Reproduce every line of the material below verbatim, leaving out the pictures.

········

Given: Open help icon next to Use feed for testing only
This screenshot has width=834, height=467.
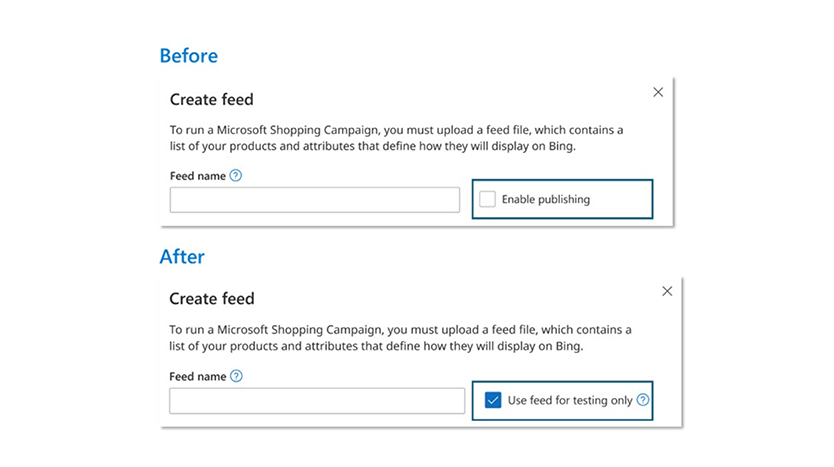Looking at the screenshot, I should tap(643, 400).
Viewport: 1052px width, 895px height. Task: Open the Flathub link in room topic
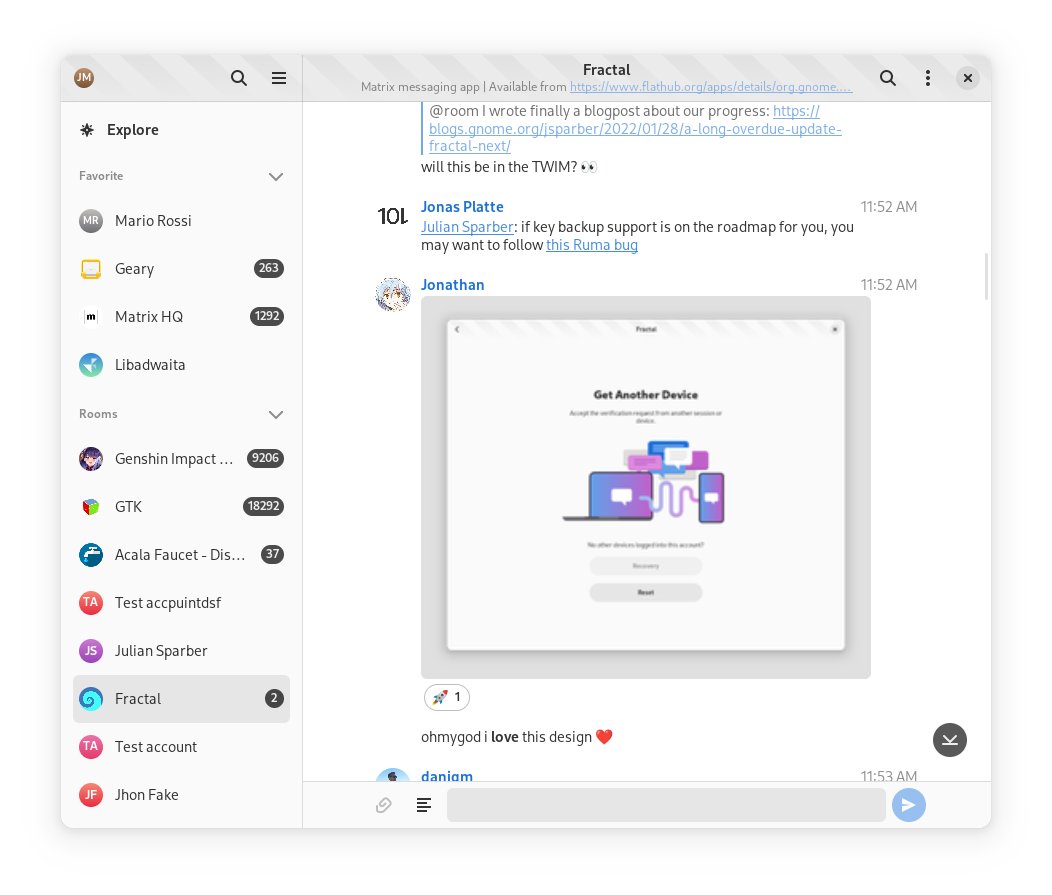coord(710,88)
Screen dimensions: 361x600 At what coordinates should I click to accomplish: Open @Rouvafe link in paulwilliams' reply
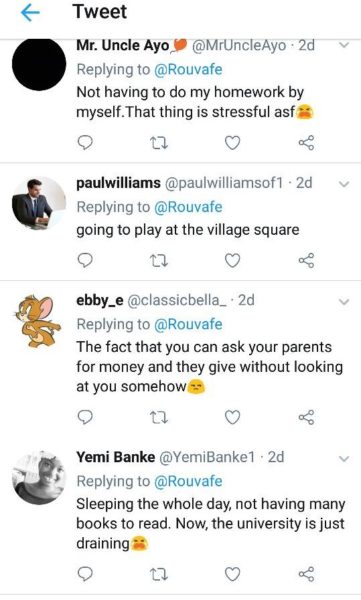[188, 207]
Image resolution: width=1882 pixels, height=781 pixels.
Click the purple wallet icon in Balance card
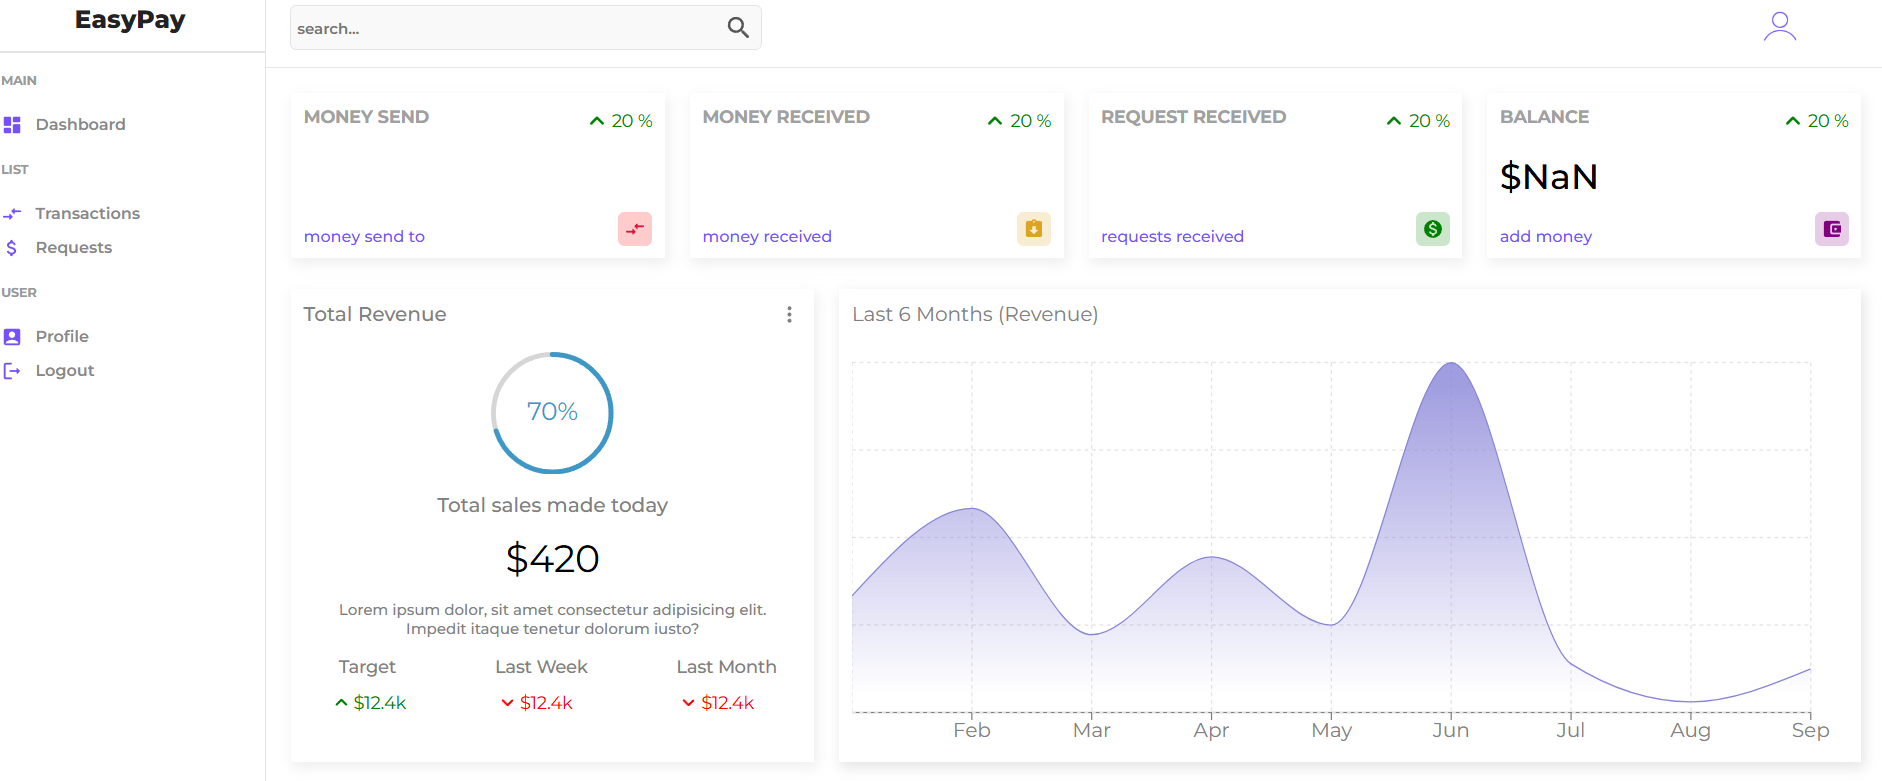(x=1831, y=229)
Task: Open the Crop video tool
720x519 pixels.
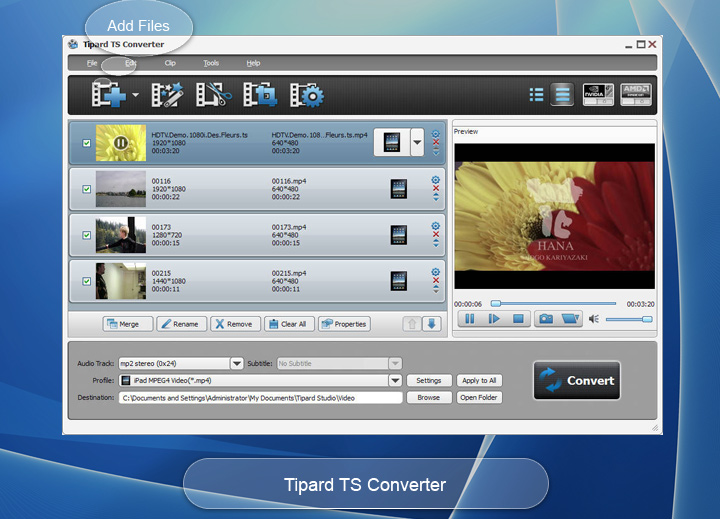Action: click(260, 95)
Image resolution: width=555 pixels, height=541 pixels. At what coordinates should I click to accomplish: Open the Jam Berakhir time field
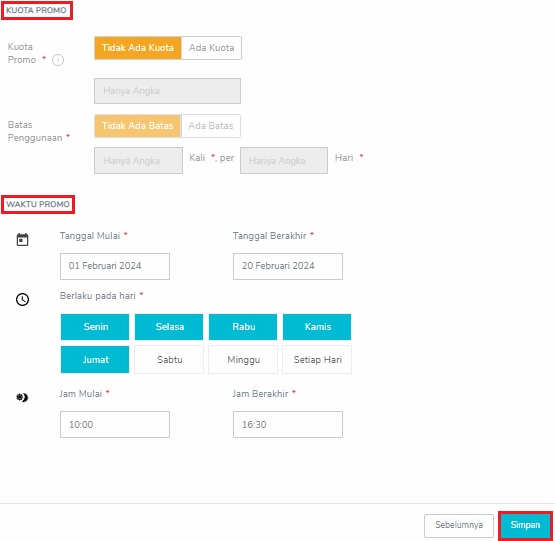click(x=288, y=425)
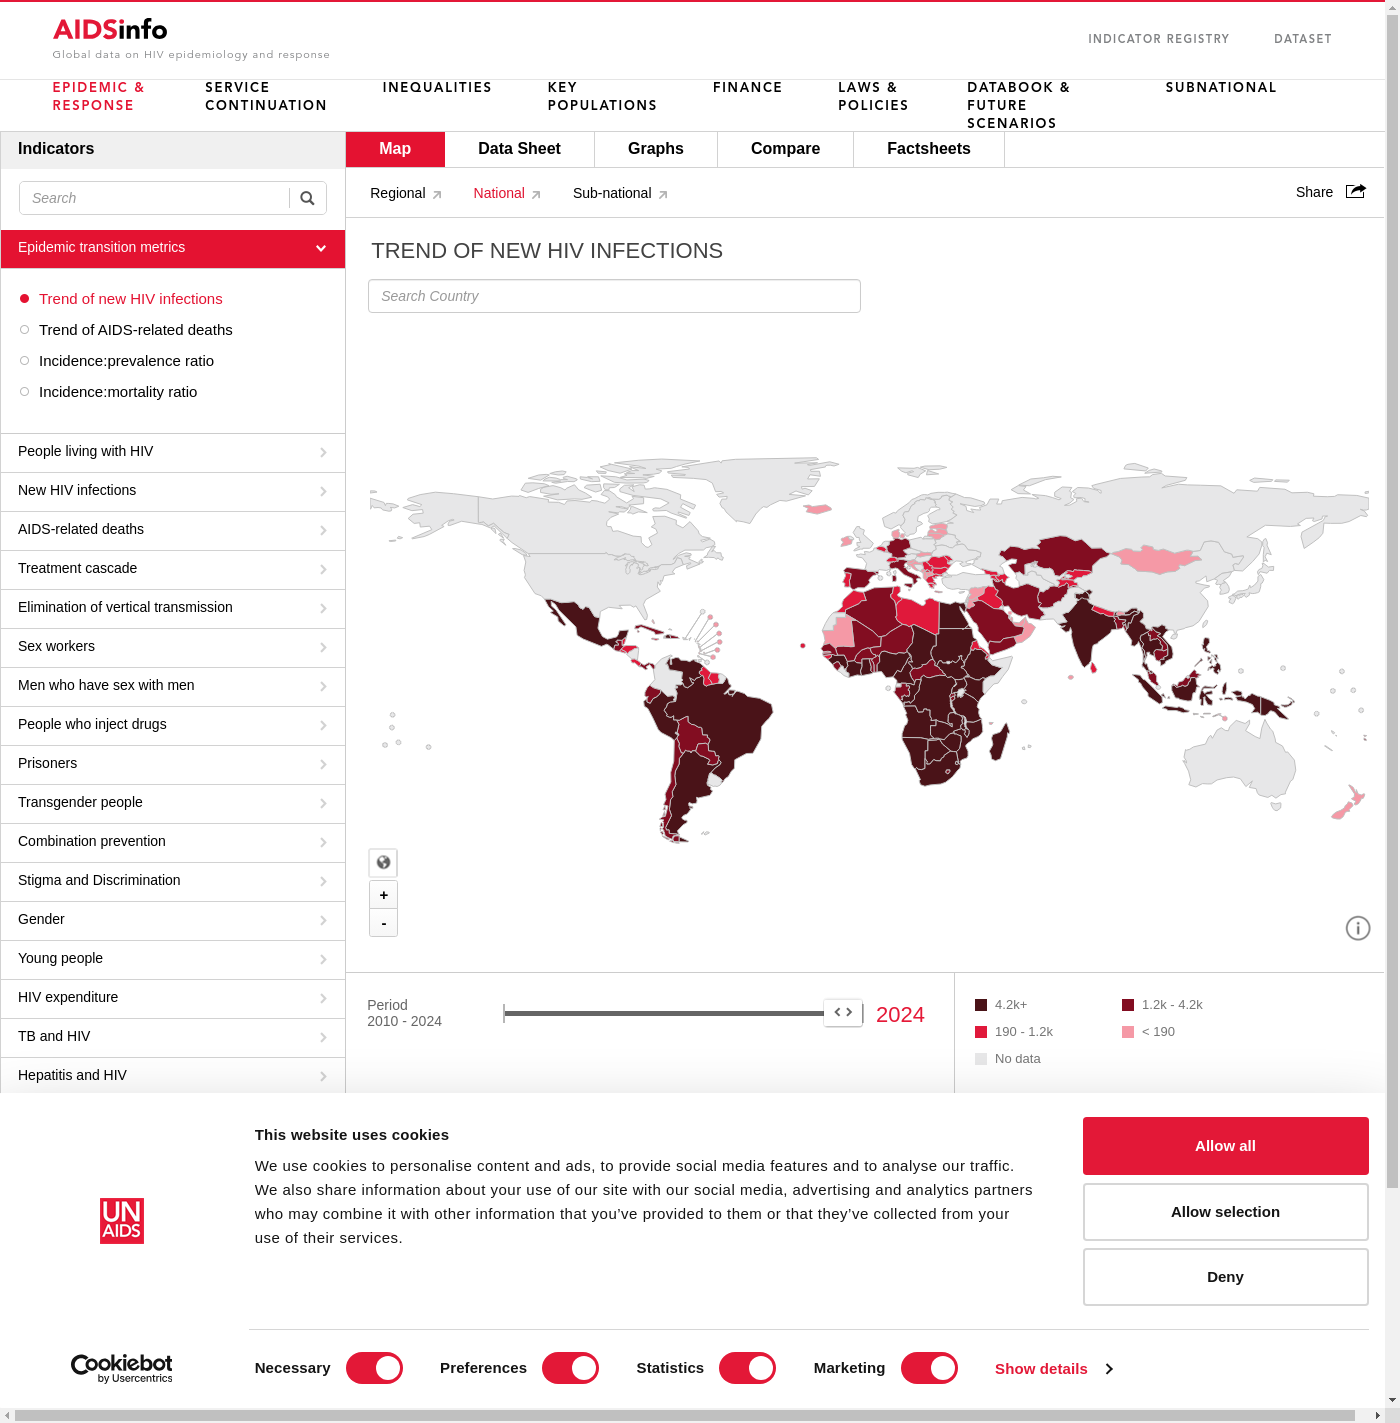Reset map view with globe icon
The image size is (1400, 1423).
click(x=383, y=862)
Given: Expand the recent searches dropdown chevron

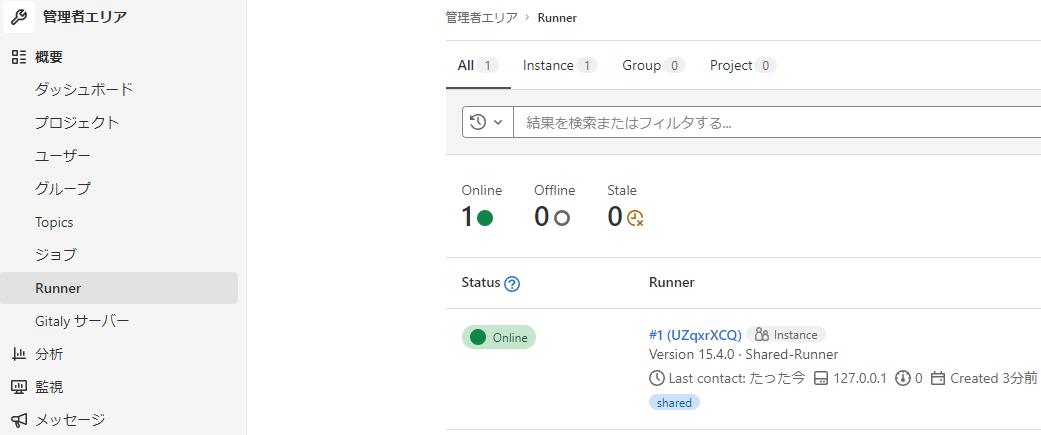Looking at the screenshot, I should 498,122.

········

Answer below.
Given: Open help icon next to Use feed for testing only
This screenshot has width=834, height=467.
Looking at the screenshot, I should tap(643, 400).
Viewport: 1052px width, 895px height. Task: Open the Flathub link in room topic
coord(710,88)
Screen dimensions: 361x600 At what coordinates should I click to accomplish: Open @Rouvafe link in paulwilliams' reply
[188, 207]
Image resolution: width=1882 pixels, height=781 pixels.
Click the purple wallet icon in Balance card
(x=1831, y=229)
Task: Open the Crop video tool
720x519 pixels.
Action: click(260, 95)
Image resolution: width=555 pixels, height=541 pixels. At what coordinates should I click to accomplish: Open the Jam Berakhir time field
click(x=288, y=425)
Reset map view with globe icon
The image size is (1400, 1423).
click(x=383, y=862)
Given: Expand the recent searches dropdown chevron

Looking at the screenshot, I should 498,122.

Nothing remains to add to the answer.